But Wild at Heart, a lurid, hilarious, and romantic road tour of psychosexual heaven and hell that stars Laura Dern as sexy southern yo-yo Lula Pace Fortune, a girl who escapes her mother's clutches to pursue true love with good-hearted bad-boy parolee Sailor Ripley (Nicolas Cage), is what we've really been waiting for. It aspires to far more than "Twin Peaks" ever could have.

In fact, after all the fun with "Twin Peaks," the gleeful collective revelling in its stunning weirdness, it's almost necessary to reorient one's thinking to what David Lynch is after on the big as opposed to the small screen. After all, the absurdist poetry of everyday American life (which Americans themselves seem to be getting hip to now) is just the tip of Lynch's iceberg. Hearing about the film Lynch didn't make before he made Wild at Heart does the job of reminding one of his larger ambitions.

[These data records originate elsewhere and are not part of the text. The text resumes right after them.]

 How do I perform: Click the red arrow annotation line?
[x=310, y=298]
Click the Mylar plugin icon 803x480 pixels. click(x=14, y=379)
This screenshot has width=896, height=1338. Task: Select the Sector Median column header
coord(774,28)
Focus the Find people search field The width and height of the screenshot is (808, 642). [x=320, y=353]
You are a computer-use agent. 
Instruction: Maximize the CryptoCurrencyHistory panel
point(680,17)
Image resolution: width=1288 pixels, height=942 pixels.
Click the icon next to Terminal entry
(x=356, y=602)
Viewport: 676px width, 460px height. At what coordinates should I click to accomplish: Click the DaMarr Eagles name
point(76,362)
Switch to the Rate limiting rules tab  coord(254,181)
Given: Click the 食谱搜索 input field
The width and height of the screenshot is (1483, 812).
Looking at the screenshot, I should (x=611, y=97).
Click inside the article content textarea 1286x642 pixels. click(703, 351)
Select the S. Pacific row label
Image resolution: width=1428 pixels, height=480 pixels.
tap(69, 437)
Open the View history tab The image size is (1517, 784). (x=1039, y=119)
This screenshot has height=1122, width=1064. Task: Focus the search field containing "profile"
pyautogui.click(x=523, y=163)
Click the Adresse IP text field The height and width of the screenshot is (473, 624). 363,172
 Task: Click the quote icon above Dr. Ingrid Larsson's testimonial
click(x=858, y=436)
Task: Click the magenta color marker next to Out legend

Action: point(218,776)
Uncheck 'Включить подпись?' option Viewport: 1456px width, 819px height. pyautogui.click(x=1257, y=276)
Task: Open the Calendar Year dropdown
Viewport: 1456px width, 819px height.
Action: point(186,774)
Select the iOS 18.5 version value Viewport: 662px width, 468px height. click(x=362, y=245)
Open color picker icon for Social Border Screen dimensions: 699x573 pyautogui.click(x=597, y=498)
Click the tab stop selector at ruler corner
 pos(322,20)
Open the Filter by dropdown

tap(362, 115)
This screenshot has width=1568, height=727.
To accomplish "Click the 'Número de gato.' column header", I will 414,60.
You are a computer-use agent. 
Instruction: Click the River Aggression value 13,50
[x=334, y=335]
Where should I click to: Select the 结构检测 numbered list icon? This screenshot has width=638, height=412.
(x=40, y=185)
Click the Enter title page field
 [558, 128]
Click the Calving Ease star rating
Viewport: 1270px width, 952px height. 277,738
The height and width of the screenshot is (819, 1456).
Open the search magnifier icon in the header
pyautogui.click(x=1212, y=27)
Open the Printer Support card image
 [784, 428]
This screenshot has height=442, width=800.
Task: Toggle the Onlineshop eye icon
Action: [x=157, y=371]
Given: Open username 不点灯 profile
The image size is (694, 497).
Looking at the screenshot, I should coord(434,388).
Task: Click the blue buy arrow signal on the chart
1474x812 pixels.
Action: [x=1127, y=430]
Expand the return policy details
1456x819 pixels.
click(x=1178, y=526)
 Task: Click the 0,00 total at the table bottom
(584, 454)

Prague Comes to Tinseltown

Franz Kafka is David Lynch's favorite writer--a fact that should surprise no one. And it is Kafka's most famous story, "The Metamorphosis" (the dark, droll, heart-wrenching one that begins, "As Gregor Samsa awoke one morning from uneasy dreams he found himself transformed in his bed into a gigantic insect"), that Lynch wanted to make into a movie about a year and a half ago, before he turned to Wild at Heart. In fact, Lynch still wants to make it. "It could be a no-win situation," he admits (this is a story in which the protagonist is a cockroach). "But I would like to do it, because, you know, I would just like to do it. I think it would be really thrilling. We ran into some problems, though, with the bug. It was going to cost two and a half million to make the bug and then it still wouldn't be able to do all the things... You see, I want the bug to come to work at, say, seven in the morning, and go into hair and makeup and come out and be able to work all day. I want to talk to the bug and rehearse and do all the stuff, and right now they say it's impossible."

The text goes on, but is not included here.